HyperScience

First Reproducible Research Paper

I have been playing around with reproducible research in org-mode. As an example for students, I have produced a paper written entirely in org-mode and containing all the required calculations within the document itself. The diagram was made using DITAA and the values were calculated and plotted using calls to elisp and python routines. The paper is formatted as if if were a paper in the Springer Journal Shock Waves, as I wanted to demonstrate the ease of using org-mode with a \(\LaTeX\) style for journal papers. It should be possible, though not necessarily straightforward, to change the style to suit whatever form of journal paper was required. I just chose this one because I like the Springer journal format and fonts.

The paper is on the eternal problem of whether your tea will be cooler after 10 minutes if you mix the milk and the tea immediately and then waiting 10 minutes or by waiting and then adding the tea. You’ll have to read the paper to find out the answer! This is a simple enough problem that allows for a demonstration of how equations and figures are generated and presented using the org-mode markup features.
* * * * * * * * *
WORK TO BE COMPLETED:
Please condense the paragraph in the reproducible research post that begins "I have been playing around" into a short bulleted list of its main facts.

RECORDS PROVIDED:
* * * * * * * * *
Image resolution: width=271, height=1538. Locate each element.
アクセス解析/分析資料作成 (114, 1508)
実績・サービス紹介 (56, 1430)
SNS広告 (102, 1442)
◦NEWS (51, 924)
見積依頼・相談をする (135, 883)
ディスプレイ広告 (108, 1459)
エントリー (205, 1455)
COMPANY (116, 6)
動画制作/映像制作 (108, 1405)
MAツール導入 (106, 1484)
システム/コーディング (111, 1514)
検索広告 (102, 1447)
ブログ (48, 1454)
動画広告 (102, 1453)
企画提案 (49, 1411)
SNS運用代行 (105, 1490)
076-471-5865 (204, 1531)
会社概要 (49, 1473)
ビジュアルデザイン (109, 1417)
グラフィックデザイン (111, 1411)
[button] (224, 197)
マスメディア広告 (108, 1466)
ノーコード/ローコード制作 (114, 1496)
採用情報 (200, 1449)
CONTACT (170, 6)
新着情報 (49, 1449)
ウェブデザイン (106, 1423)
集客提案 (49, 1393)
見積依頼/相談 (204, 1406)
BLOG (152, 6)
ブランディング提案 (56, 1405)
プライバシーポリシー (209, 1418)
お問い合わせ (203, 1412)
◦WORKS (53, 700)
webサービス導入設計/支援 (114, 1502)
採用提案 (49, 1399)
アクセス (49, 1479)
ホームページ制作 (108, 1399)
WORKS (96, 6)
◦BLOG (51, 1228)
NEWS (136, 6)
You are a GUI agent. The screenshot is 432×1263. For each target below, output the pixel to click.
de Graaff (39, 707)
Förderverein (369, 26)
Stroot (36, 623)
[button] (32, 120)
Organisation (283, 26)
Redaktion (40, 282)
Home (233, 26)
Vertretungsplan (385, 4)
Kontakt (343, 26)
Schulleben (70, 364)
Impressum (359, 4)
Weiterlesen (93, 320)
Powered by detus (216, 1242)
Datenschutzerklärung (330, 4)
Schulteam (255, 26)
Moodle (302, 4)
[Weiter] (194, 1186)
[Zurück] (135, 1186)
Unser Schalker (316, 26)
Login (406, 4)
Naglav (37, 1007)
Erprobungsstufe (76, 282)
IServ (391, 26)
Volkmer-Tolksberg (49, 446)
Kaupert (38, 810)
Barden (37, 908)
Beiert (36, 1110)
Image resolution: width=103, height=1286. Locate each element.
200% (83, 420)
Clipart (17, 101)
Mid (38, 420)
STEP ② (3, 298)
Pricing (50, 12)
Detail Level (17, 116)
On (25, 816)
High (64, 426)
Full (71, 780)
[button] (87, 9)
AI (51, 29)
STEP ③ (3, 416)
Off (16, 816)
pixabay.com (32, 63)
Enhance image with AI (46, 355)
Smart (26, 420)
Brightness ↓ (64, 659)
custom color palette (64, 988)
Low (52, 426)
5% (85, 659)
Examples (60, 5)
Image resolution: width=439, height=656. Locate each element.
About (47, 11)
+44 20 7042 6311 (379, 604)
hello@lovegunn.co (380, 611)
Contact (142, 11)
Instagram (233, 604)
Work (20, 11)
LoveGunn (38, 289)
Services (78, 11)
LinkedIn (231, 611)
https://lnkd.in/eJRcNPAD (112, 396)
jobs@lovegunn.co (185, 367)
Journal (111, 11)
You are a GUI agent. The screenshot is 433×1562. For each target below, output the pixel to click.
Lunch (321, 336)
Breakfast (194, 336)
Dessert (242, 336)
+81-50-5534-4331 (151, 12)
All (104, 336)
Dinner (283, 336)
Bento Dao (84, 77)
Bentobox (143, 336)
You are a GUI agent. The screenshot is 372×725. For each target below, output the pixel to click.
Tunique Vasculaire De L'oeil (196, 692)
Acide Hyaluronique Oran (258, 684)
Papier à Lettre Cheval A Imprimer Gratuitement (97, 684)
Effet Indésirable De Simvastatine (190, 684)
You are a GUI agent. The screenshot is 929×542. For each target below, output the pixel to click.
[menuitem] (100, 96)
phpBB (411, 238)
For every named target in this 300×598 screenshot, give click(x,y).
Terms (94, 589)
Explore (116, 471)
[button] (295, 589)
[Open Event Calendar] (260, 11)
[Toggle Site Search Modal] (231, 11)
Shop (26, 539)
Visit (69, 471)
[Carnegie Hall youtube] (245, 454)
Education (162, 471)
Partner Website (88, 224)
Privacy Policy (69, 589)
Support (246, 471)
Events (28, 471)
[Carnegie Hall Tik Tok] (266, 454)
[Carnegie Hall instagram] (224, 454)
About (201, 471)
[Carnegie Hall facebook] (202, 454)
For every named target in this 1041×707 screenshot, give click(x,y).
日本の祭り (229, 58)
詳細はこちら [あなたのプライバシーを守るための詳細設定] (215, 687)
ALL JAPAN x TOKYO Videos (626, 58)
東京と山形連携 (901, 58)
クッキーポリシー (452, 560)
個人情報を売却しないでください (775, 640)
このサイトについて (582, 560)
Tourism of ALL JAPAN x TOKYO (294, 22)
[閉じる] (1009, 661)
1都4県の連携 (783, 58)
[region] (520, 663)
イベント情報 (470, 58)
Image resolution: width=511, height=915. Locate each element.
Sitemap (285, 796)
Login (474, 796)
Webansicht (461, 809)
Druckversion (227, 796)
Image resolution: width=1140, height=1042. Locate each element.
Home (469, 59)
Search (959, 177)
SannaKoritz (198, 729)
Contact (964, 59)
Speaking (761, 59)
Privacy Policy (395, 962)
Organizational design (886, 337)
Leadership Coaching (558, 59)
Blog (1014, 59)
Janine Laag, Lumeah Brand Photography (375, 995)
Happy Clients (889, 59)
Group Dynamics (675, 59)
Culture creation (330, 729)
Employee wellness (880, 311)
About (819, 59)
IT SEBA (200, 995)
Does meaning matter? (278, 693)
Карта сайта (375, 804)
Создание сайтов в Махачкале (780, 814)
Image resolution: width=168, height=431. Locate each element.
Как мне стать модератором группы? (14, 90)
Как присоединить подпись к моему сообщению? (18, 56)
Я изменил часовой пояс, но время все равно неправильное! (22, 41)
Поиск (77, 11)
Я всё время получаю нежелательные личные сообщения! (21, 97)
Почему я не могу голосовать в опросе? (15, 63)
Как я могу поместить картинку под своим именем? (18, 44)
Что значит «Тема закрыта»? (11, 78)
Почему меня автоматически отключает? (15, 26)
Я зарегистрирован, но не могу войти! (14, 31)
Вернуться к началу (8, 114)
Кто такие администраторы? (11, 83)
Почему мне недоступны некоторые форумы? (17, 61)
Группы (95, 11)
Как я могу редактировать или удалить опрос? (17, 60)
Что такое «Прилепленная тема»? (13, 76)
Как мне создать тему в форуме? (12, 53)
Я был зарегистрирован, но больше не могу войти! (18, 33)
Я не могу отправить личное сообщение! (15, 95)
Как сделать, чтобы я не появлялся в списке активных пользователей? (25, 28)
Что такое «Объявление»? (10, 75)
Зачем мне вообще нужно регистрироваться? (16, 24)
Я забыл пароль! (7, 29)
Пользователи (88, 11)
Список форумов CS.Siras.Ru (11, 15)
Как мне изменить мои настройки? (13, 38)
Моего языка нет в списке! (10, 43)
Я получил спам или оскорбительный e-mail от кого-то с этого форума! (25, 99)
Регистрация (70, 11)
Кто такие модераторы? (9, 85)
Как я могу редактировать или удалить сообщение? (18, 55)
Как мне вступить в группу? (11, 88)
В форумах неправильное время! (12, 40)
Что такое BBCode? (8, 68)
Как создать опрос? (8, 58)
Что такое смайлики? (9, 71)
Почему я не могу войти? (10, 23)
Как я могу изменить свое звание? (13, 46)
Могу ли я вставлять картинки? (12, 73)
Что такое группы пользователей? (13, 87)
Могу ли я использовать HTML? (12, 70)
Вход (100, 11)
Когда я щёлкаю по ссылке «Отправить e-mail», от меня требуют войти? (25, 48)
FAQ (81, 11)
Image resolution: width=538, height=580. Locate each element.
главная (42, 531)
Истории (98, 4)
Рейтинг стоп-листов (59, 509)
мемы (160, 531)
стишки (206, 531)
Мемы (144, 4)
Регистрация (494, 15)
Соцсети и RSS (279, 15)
* * * * * * * * *
WRITTEN SOLUTION:
- The writer has been experimenting with reproducible research in org-mode.
- As an example for students, they wrote a paper entirely in org-mode, with all required calculations contained in the document itself.
- The diagram was made with DITAA. The values were calculated and plotted through calls to elisp and python routines.
- The paper is formatted like one in the Springer journal Shock Waves, to show how easily org-mode can be used with a LaTeX style for journal papers.
- Changing to another journal's style should be possible, though not necessarily straightforward.
- This format was chosen because the writer likes the Springer journal format and fonts.